Quickly I take a bag and head outside.

Zimbabwe's indigenous msasa trees are famous for their leaves, which turn bright red in spring. For the local housewife, the pods that fall in winter matter more: Piled on top of twigs in the grate of a fireplace, msasa pods make a blaze that burns for hours.

Winter lasts three months in this part of southern Africa: June, July, and August. Those months can be bitterly cold. Our tin-roofed house, like many others here, has no carpet, no central heating, and no double-glazing. We wear coats and hand-crocheted socks indoors.

I crouch and collect, counting silently to myself: one pod, two pods, three pods, four. The bag fills out with its bumpy stuffing.

These freshly fallen msasa pods are curled and chunky, chocolate-brown on one side, ginger on the other. Long-gone seeds have left pale imprints like a memory of garden peas.

A few meters from the security fence, I spy a profusion of pods, a smattering of giant fusilli. I shift position, start picking again. My boots sink into a mesh of dry leaves.

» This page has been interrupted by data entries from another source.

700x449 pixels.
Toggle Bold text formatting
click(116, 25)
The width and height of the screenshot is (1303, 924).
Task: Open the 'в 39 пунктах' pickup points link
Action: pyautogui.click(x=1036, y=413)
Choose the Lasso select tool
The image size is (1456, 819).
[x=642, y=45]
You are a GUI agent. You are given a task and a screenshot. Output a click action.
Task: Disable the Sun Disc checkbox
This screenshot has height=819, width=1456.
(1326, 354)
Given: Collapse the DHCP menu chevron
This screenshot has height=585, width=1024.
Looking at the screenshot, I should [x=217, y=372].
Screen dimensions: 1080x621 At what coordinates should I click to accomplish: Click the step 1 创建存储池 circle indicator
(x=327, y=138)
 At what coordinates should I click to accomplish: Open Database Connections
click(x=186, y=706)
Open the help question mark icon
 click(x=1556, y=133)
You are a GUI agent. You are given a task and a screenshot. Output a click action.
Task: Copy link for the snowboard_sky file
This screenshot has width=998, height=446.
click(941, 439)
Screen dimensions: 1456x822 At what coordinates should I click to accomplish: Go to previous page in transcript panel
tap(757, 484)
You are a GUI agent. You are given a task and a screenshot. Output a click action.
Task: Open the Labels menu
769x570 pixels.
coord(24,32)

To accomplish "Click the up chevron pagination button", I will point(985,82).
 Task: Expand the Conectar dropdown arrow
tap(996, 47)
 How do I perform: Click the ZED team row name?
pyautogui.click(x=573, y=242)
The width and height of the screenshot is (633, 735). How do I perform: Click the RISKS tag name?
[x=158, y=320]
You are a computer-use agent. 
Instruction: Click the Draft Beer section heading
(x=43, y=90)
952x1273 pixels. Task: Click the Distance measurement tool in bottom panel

The fence is there to keep the baboons out. In spring, they eye my mother-in-law's butternuts balefully through the diamond mesh. A few years back, my father-in-law carefully disentangled a python that had gotten stuck in the wire. He put it into a sack and released it into the bush some distance away.

These days, the snakes are hibernating. I can pick in peace.

I think of the fires these pods will fuel, the way the wooden ringlets crackle white when they first catch light. The embers glow and glow.

I learned how to make a fire late in life. Ten years ago, when I worked in Paris, my heating came at the flick of a radiator switch. In Zimbabwe, where I now live with my husband and small son, power supplies are unreliable: I need to keep the home fires burning.

I now know how to loosely crumple balls of newspaper for the bottom of the grate, lay on twigs, pods, and whatever else I've gleaned as kindling and then crisscross slightly larger pieces of wood on top. Last of all I add a fat log or two. They are my pièces de résistance, the cherry on my cake, to be used only when the flames are roaring.

I fill a second bag of pods and start on a third. Maybe I will buy an enamel bucket to put my pods in, I think. I will place the pail in my living room. By day I will feast my eyes on it. A pile of pods next to a fireplace whispers a primitive promise: Your family will be warm tonight.

"Supper time!" my mother-in-law calls.

I climb the slope toward the light of the kitchen, knotting the handles of my bag. My fingers are cold, but my heart glows in anticipation.